Work to complete. Somewhere below is a line with "You are a computer-use agent. Image" and, later, a line with "Given: Select the 2100 weight value cell"; repeat those two lines and all the lines between them, exactly as they are.
[Opening Data provided section]
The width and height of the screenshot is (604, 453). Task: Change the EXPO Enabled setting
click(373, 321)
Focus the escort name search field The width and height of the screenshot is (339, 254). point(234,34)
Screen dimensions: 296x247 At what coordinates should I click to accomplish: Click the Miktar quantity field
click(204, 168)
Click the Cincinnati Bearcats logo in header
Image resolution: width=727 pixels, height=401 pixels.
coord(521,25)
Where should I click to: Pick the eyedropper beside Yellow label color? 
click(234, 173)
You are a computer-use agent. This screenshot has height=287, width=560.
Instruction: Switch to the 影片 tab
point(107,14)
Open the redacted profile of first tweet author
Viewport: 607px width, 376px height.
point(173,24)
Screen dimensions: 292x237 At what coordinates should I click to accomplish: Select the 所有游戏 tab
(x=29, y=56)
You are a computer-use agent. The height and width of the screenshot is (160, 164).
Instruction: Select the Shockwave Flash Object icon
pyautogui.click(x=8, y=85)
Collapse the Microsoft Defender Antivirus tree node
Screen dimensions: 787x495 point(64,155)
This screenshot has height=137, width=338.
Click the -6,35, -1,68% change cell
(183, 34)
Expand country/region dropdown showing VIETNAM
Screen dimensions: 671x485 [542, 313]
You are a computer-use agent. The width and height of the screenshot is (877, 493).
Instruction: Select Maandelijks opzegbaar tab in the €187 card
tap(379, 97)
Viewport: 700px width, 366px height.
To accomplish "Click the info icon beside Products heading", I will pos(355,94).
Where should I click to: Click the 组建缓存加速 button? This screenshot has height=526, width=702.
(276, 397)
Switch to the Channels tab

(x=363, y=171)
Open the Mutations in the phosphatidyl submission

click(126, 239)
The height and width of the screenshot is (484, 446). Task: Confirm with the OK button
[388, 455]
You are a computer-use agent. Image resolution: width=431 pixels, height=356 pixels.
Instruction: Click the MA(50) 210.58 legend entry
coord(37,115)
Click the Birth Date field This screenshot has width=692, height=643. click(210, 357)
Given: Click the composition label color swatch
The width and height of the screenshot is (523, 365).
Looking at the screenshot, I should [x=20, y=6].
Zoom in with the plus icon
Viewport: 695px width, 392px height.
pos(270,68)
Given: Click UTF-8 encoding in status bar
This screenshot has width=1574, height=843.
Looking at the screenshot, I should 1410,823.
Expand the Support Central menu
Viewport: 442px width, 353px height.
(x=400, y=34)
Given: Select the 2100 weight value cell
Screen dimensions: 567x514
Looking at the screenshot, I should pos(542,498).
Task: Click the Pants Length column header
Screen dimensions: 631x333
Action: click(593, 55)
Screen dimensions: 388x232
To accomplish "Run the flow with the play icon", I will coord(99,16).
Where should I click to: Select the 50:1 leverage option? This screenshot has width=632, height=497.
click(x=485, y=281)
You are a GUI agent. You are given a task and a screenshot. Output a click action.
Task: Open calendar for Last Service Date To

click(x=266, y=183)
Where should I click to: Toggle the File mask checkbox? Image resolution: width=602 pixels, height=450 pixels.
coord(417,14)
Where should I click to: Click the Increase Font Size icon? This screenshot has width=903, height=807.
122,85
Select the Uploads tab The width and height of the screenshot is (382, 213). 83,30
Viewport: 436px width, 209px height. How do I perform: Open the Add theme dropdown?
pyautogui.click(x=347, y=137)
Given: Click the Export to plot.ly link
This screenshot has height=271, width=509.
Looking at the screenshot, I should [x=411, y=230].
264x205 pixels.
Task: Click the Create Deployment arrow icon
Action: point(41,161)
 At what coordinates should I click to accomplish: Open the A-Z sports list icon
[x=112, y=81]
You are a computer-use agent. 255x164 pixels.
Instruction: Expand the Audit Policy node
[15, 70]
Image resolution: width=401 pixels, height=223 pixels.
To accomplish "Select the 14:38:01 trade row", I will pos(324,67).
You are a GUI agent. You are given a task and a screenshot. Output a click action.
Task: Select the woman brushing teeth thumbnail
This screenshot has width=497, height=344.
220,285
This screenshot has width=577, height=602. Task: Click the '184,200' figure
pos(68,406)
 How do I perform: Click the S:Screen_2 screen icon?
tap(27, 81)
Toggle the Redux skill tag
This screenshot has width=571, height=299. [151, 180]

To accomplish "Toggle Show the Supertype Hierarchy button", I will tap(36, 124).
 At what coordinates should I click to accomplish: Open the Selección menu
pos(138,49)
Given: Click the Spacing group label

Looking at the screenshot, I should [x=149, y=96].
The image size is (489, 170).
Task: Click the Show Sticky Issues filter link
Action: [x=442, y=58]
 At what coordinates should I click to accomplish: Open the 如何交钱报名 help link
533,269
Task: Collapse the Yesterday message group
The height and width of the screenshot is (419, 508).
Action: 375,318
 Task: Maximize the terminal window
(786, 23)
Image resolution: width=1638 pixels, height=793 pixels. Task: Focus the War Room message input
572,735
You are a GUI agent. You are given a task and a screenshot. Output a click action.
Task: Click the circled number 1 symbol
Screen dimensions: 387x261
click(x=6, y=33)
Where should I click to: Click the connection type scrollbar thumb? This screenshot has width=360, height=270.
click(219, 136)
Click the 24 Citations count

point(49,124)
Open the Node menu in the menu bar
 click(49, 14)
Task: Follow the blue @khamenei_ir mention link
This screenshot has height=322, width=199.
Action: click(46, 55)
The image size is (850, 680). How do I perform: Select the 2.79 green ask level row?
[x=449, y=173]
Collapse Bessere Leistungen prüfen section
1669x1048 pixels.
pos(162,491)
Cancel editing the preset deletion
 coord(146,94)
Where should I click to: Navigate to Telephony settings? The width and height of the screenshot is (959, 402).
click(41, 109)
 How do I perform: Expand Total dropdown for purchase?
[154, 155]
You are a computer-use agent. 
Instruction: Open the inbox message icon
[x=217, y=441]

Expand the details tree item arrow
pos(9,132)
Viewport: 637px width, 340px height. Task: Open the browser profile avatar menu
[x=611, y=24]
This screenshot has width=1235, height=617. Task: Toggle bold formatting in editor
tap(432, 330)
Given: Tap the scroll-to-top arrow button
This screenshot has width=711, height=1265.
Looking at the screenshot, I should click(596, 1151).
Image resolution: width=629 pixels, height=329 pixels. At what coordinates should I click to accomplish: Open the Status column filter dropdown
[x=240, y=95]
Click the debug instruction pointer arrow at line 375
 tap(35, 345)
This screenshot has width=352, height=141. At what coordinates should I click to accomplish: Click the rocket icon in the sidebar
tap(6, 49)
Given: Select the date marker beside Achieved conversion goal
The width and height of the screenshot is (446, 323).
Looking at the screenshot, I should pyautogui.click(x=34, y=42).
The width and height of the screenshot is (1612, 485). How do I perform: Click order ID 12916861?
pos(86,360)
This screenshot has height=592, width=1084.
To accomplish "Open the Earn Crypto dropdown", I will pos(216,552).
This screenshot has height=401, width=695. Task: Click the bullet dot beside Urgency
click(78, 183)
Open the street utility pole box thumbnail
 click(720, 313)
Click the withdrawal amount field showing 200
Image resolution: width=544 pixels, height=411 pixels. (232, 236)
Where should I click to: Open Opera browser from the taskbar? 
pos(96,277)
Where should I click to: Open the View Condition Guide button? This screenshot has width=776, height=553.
[Closing Data provided section]
Response box.
You are a computer-use agent. Image resolution: width=431 pixels, height=356 pixels.
Instruction: Click the MA(50) 210.58 legend entry
coord(37,115)
Click the Birth Date field This screenshot has width=692, height=643. click(210, 357)
Given: Click the composition label color swatch
The width and height of the screenshot is (523, 365).
Looking at the screenshot, I should [x=20, y=6].
Zoom in with the plus icon
Viewport: 695px width, 392px height.
pos(270,68)
Given: Click UTF-8 encoding in status bar
This screenshot has width=1574, height=843.
Looking at the screenshot, I should 1410,823.
Expand the Support Central menu
Viewport: 442px width, 353px height.
(x=400, y=34)
Given: Select the 2100 weight value cell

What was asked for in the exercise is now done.